===== Исходный фрагмент =====
Лучшую пародию на постструктурализм все равно создали сами же французы, причем давным-давно: я имею в виду замечательный фильм «Высокий блондин в желтом ботинке» с Пьером Ришаром. Это просто учебное пособие по семиотике М. Фуко! Берется определенная «эпистема», проецируется на случайный, но кажущийся подходящим объект, при этом старательно игнорируется всяческий «контекст», который может разрушить изначальную гипотезу (для американских последователей Фуко «контекст» вообще бранное слово). Объект деконструируется, деконструируется, все вроде бы сходится – но в итоге исследователь оказывается в дураках… (К слову, «Возвращение Высокого блондина» посвящено второму интеллектуальному хиту 70-х: психоанализу Фрейда – Лакана.)
…Ту статью я так и не написал. В конце концов, что мне Гекуба и безуспешные литературные опыты Фуко и Барта? Другое дело – разгорающийся роман российской интеллигенции с постмодерном. Интеллектуальная собранность и ответственность никогда не были особенно характерны для интеллигенции, а мода на постмодерн обещает и вовсе освободить нас от презренных оков деспотического рацио. [1] Мне кажется, что в проекте постмодерна российская интеллигенция нашла уникальную возможность в очередной раз увернуться от тяжкой необходимости взять на себя ответственность за собственную интеллектуальную деятельность ради сохранения дорогого сердцу интеллигента дилетантизма.
===== Выдержки из материала =====
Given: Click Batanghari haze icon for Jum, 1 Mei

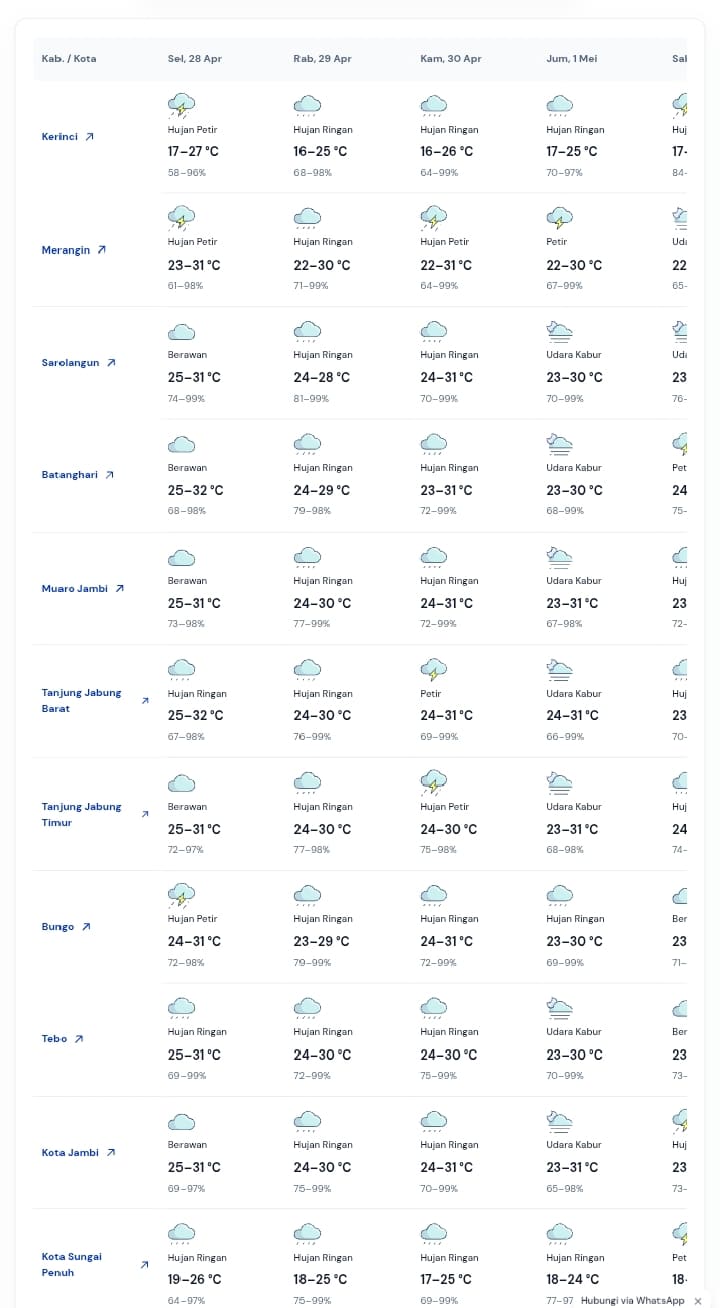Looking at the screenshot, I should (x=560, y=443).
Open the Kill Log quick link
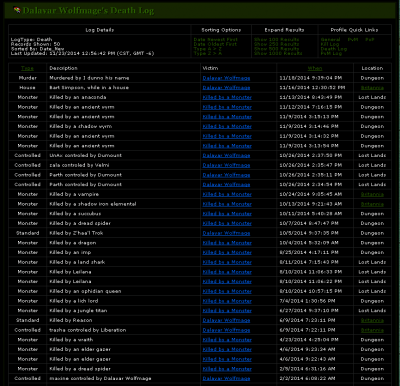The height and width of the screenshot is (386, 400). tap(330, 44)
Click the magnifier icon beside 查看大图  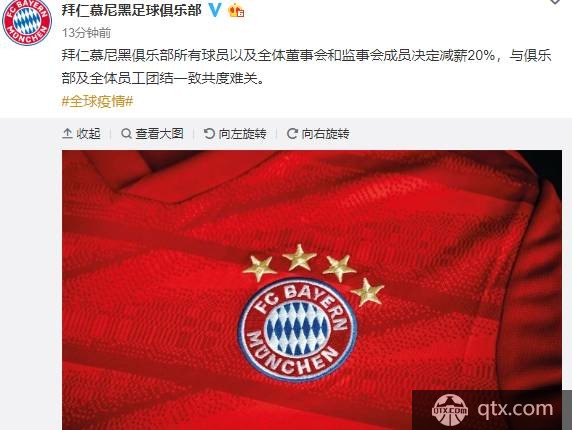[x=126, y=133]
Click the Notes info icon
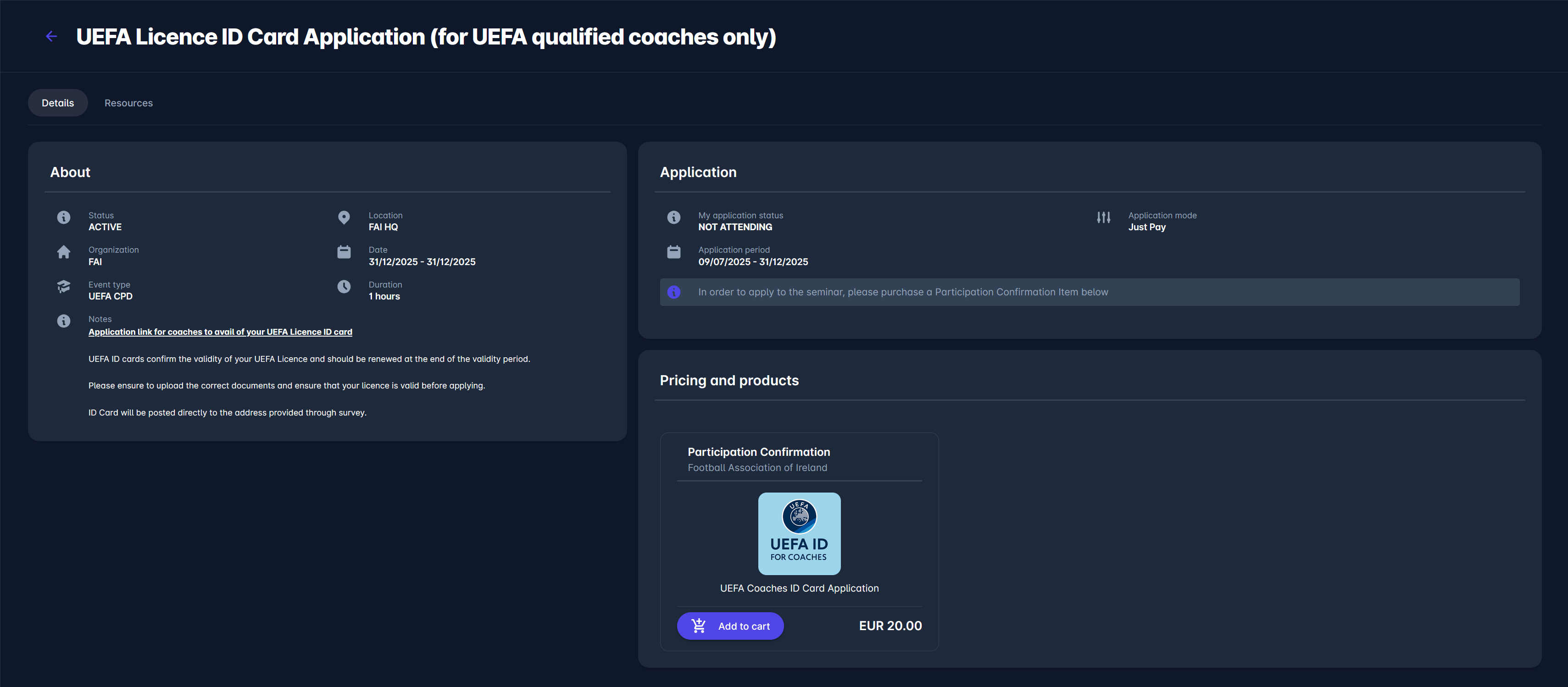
=====
* **Обязательное задание**
Укажите, какому интеллектуальному хиту 70-х, согласно исходному фрагменту, посвящено «Возвращение Высокого блондина».

* **Результат выполнения**
Психоанализу Фрейда – Лакана.